U.S. Attorney General Eric Holder will also be honored.

Photo via AP

Photo via AP

So the greatest boxer of all-time, the greatest MC of all-time, and a U.S. Attorney General walk into Harvard…

This year’s recipients of the school’s W.E.B. Du Bois Medal include Muhammad Ali, Nasir “Nas” Jones, and Eric Holder, who will be honored Wednesday at a ceremony on campus followed by a panel discussion. Ali, who is battling Parkinson’s disease, will appear remotely via video link.

The Du Bois Medal is Harvard’s highest honor in African American Studies, awarded to those who have made significant contributions to African American culture and life. Du Bois, who was born in Great Barrington, helped found the NAACP in 1909 and wrote extensively about racial injustice in America.

Two years ago, Harvard’s W.E.B. Du Bois Institute and Hiphop Archive jointly established the Nasir Jones Hiphop Fellowship, in recognition for Nas’ multiplatinum career and lyrical excellence.
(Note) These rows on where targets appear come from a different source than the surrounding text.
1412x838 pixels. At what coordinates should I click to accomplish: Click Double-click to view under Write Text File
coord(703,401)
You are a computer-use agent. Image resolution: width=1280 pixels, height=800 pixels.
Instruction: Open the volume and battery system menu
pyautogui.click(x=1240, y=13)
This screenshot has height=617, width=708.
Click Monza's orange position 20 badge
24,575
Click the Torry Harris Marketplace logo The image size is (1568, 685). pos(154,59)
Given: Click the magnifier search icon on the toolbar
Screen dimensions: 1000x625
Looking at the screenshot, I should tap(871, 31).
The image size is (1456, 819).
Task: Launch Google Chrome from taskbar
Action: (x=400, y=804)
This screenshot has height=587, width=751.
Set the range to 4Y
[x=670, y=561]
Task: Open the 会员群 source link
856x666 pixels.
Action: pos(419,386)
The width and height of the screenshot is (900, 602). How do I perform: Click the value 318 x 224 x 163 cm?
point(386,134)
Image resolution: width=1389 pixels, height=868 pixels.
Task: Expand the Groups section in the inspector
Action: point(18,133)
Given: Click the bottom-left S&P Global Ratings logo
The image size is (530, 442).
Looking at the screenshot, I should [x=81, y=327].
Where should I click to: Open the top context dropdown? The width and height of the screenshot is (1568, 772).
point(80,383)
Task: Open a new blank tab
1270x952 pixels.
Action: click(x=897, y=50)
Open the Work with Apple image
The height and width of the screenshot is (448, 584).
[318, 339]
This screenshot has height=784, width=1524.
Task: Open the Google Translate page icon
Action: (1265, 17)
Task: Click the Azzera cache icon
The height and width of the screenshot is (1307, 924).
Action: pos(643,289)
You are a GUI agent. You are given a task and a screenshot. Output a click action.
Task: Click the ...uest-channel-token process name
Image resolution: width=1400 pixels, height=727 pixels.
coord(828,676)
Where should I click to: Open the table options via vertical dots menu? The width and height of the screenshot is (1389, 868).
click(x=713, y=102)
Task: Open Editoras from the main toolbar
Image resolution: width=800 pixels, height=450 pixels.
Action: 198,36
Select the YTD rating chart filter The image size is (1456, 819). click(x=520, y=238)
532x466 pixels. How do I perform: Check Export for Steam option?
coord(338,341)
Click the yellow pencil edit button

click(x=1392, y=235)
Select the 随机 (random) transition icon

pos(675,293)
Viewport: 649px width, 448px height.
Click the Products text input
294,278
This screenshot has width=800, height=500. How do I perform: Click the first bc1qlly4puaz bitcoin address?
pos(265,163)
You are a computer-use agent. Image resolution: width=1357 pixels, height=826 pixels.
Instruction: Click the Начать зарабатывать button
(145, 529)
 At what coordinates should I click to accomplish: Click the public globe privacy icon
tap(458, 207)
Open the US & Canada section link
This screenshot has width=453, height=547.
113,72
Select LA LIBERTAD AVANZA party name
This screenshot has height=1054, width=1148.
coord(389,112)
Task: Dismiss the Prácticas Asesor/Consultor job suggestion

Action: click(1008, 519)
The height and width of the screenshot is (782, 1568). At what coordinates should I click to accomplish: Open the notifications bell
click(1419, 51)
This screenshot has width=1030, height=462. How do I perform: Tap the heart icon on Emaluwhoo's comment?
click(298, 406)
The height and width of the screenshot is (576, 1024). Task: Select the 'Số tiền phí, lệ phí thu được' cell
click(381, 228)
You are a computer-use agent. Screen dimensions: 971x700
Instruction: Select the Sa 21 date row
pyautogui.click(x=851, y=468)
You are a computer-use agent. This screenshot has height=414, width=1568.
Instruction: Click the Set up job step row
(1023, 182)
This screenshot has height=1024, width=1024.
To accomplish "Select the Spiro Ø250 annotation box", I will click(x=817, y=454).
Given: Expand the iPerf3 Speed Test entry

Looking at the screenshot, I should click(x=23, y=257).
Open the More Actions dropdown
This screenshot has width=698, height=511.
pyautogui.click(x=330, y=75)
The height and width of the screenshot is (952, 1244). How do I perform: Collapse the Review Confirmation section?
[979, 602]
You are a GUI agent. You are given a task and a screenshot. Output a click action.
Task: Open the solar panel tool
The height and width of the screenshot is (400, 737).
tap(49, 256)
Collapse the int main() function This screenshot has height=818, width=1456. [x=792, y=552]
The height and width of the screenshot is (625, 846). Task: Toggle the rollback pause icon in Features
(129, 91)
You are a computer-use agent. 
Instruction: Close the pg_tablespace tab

The fellowship is awarded to those who “demonstrate exceptional capacity for productive scholarship and exceptional creative ability in the arts, in connection with Hiphop.”

“Nas is more than an MC. He’s my favorite writer, and it’s to their credit that highbrow institutions like Harvard are already recognizing hip-hop luminaries like him while they’re still actively making remarkable music,” DigBoston news and features editor Chris Faraone, who penned liner notes for Columbia Records’ Nas: The Box Set, tells Boston magazine.

“Furthermore, if there’s one region outside of New York on which Nas has left an indelible stylistic mark, it’s New England, where traces of his unique brand of lyrical urban journalism can be heard in rappers ranging from Reks to Slaine,” Faraone says.

Other recipients of the 2015 Du Bois Medal include Marian Wright Edelman, founder and president of the Children’s Defense Fund; Mellody Hobson, president of Ariel Investments and chairman of the board of Ariel Investment Trust; Charlayne Hunter-Gault, the first black woman to enroll in the University of Georgia; and artist Carrie Mae Weems.